Après ces conseils nutritionnels, la jeune femme se charge de deux sacs du mélange. Vu l’aisance avec laquelle Istuko Yukashi transporte les gros ballotins, il ne fait nul doute que sa musculature n’a rien à envier à celle d’un homme. Elle transporte la commande avec une telle désinvolture que l’ancien soldat n’ose pas l’offenser en proposant son aide. Le jeune Hïo n’a pas l’air de s’en émouvoir, et poursuit l’échange.
« La pluie ne risque-t-elle pas de faire moisir les grains ? Certains paysans se plaignent beaucoup lorsqu’ils viennent acquérir de nouveaux outils chez mon frère…ils disent que le grain se conservera mal, s’il pleut trop. »
« Vous avez raison : mais comme vous l’avez dit, cela ne concerne que le grain. Dans le mélange que je vous vends ici, il n’y a pas de grains, uniquement des gaines et des fibres. Non, rassurez-vous : en une semaine, ce mélange-ci ne souffrira pas des intempéries.
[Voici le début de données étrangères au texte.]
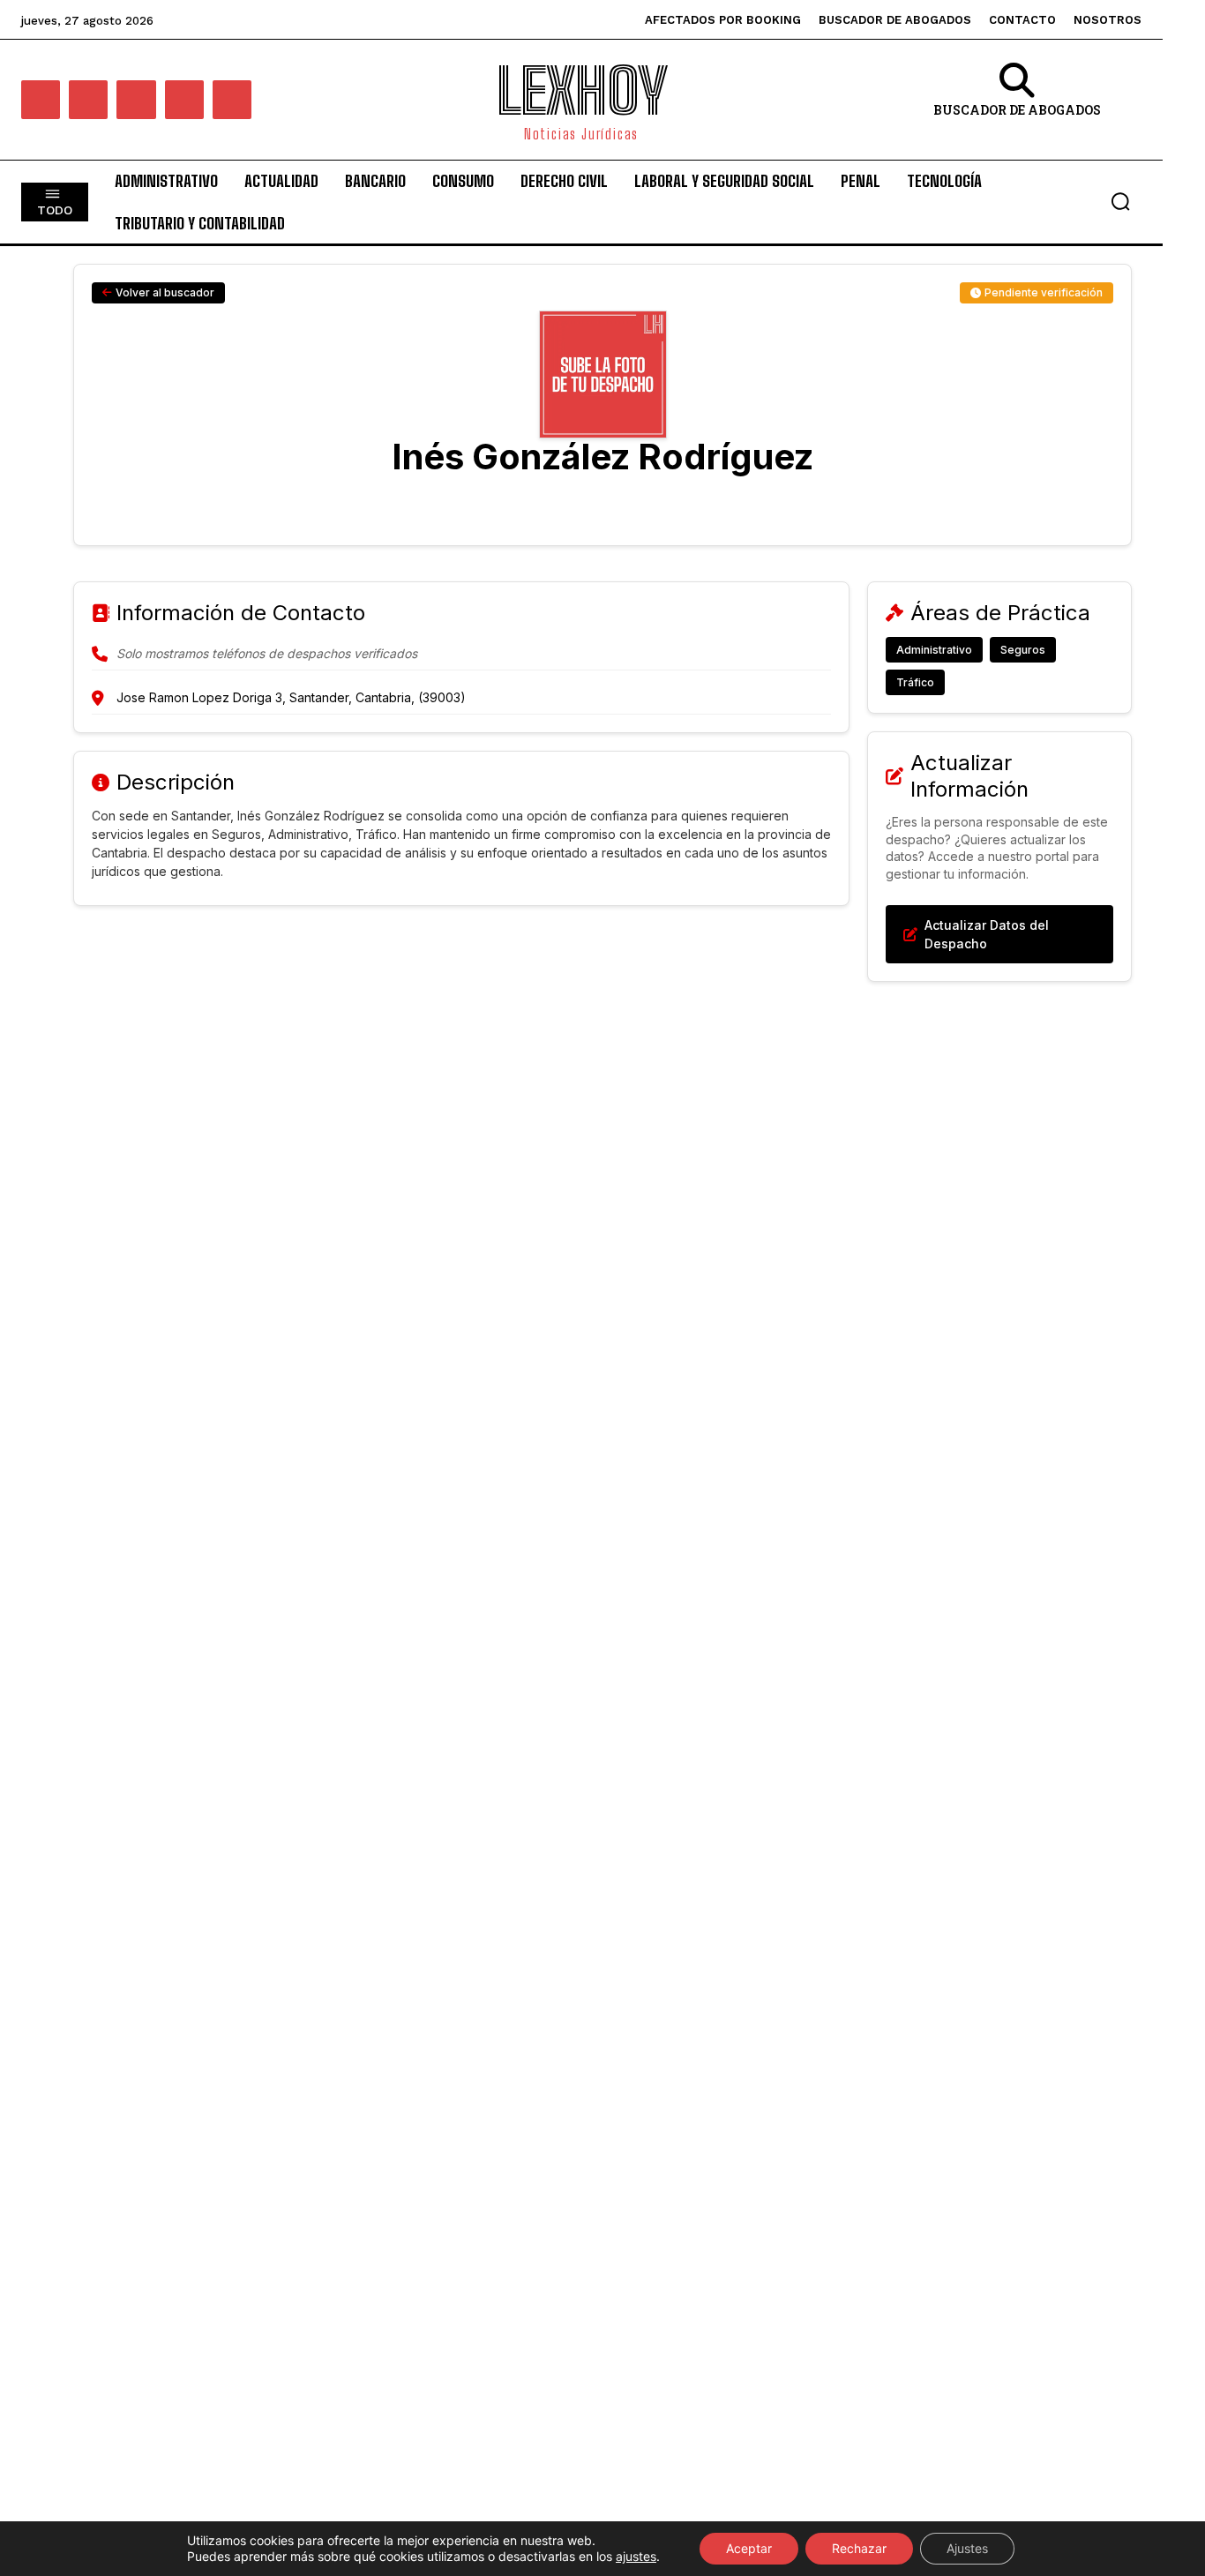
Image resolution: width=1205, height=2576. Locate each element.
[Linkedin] (135, 99)
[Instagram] (88, 99)
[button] (1120, 201)
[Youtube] (232, 99)
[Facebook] (40, 99)
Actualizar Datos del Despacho (986, 934)
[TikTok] (184, 99)
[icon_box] (1018, 102)
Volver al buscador (165, 292)
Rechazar (859, 2548)
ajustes (636, 2556)
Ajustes (967, 2548)
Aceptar (749, 2548)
De toute façon, comme tous les sacs, ceux-ci sont graissés ; ils limiteront l’impact de l’humidité. »
« Je vois ! C’est astucieux ! »
Vohl lui-même vient d’apprendre en quelques minutes de discussion des complexités qu’il ne s’attendait pas à retrouver dans un sujet a priori aussi simple que l’alimentation animale.
« Merci de vos éclaircissements ! »
La jeune femme dépose les sacs dans le chariot devant lequel le poney a opté pour une attitude passive. Elle se tourne de nouveau vers lui. L’air débonnaire qu’elle affichait alors qu’elle leur dispensait le cours agronomique fait place à l’expression d’une professionnelle.
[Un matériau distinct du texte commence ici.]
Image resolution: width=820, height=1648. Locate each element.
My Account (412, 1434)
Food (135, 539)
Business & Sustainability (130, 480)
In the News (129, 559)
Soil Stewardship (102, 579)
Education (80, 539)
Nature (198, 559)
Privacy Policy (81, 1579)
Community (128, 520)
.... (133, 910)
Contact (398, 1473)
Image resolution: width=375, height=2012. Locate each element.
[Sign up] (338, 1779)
« Bien ! Allons chercher votre monture, à présent ! »
Quelques minutes plus tard, la propriétaire des lieux apparait de nouveau, tenant par le licou un Mahô tête haute, l’allure noble malgré la pluie qui coule sur sa robe d’un noir profond. Sitôt qu’il voit son jeune ami, le Cerfe presse le pas, forçant la palefrenière à accélérer en même temps. Il vient se coller à son père adoptif, Vohl devant prêter une attention particulière aux bois volumineux pour ne pas être encorné.
« Elle a l’air de vous aimer beaucoup. Je ne peux que vous féliciter : on voit parfois ici des montures arriver dans un état… Les voir partir nous fait de la peine, tant elles vivent un calvaire auprès d’un maître peu attentionné. »
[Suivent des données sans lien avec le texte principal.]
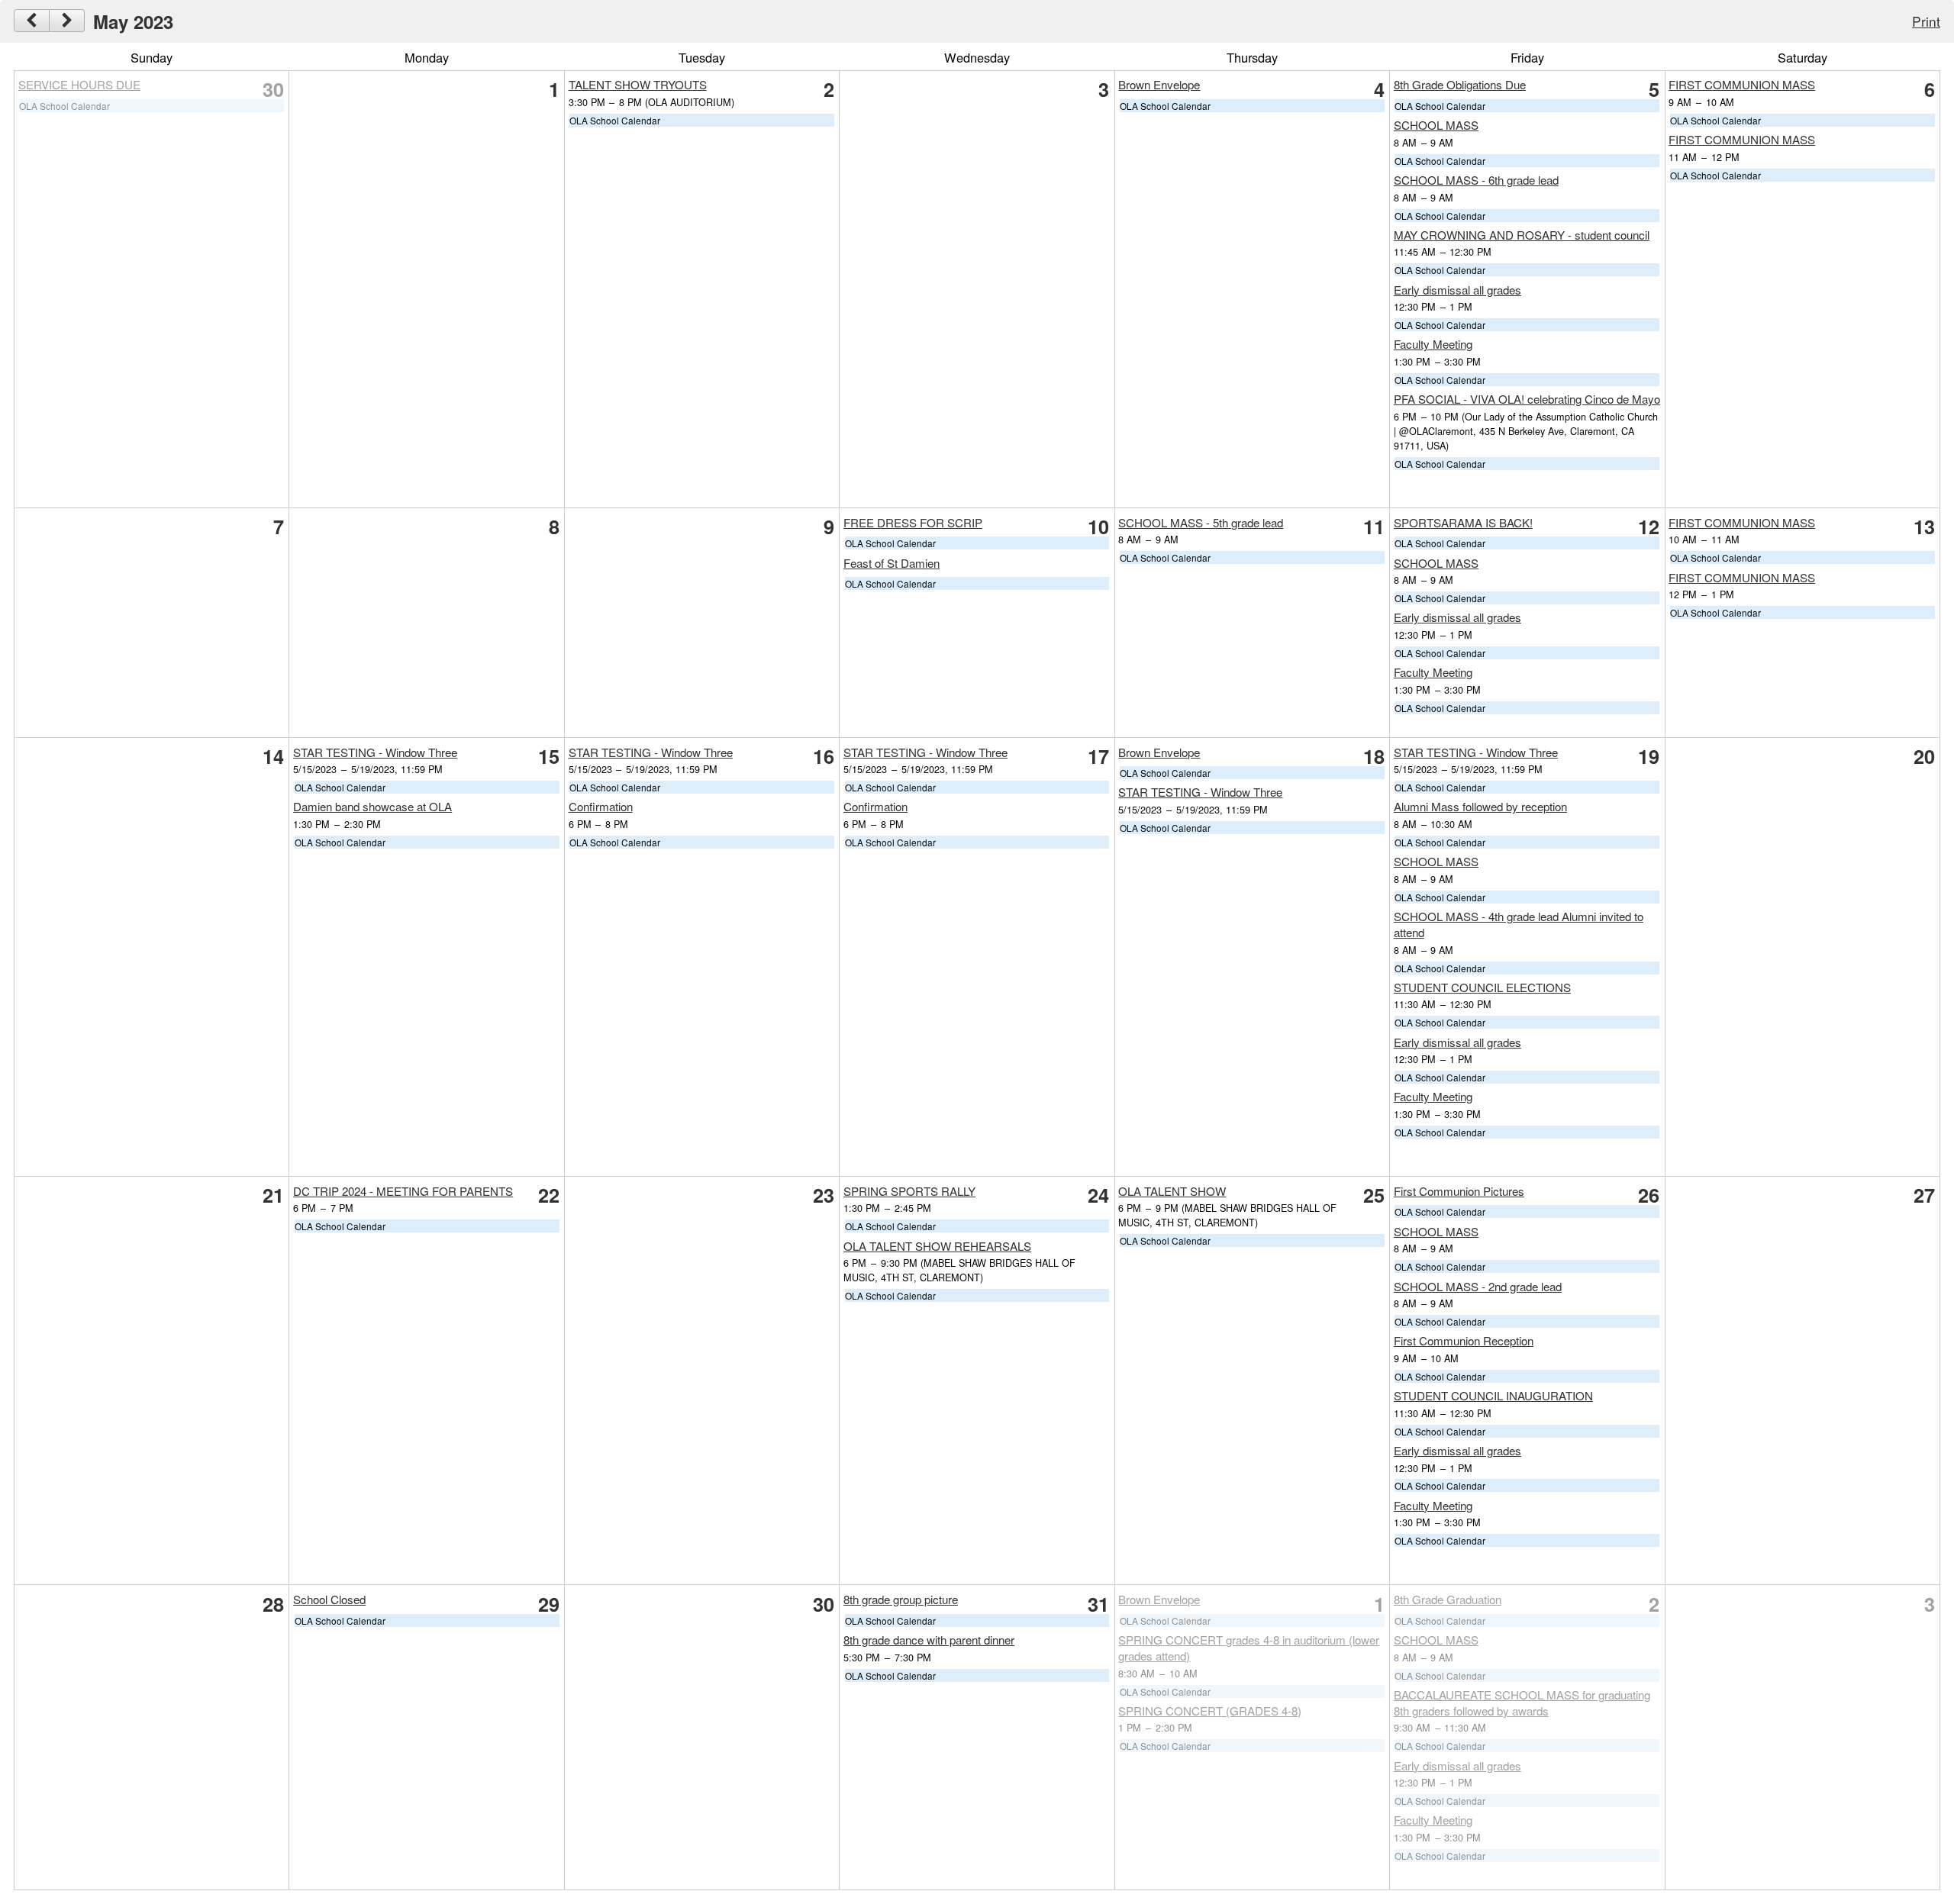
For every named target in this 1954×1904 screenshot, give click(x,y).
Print (1926, 21)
Le protecteur hoche la tête. Il est vrai que beaucoup ne considéraient leur monture guère mieux qu’un parasite, et c’est encore plus vrai dans le cercle de nobles qu’il fréquentait pendant son éducation.
« Nous nous comprenons bien, je pense. »
Une lueur d’approbation s’allume dans ses yeux. Elle se tourne ensuite vers Hïo, qui lui paie le dû pour les sacs de nourriture. Après leur avoir fait de menus rappels sur la façon de traiter une monture, elle leur souhaite un bon voyage. Les deux hommes repartent sous un soleil timide mais présent, en direction de la grande route vers le duché de Luminion. Vohl est parcouru de sentiments mitigés en repensant à l’aventure qu’il a mené la dernière fois qu’il a pris ce chemin : la fierté d’avoir préservé son honneur et celui des siens, la tristesse d’avoir perdu des amis. Il redresse les yeux, éloignant ce souvenir de son esprit. Il se concentre sur la tâche en cours. Personne en vue autour d’eux : ils pourront parler sans craindre d’être entendus par une personne cachée derrière un mur, à l’inverse de leur discussion devant les remparts oraniens. Et c’est tant mieux, car il tarde à Vohl de connaître leur itinéraire et les dangers qu’il devra anticiper.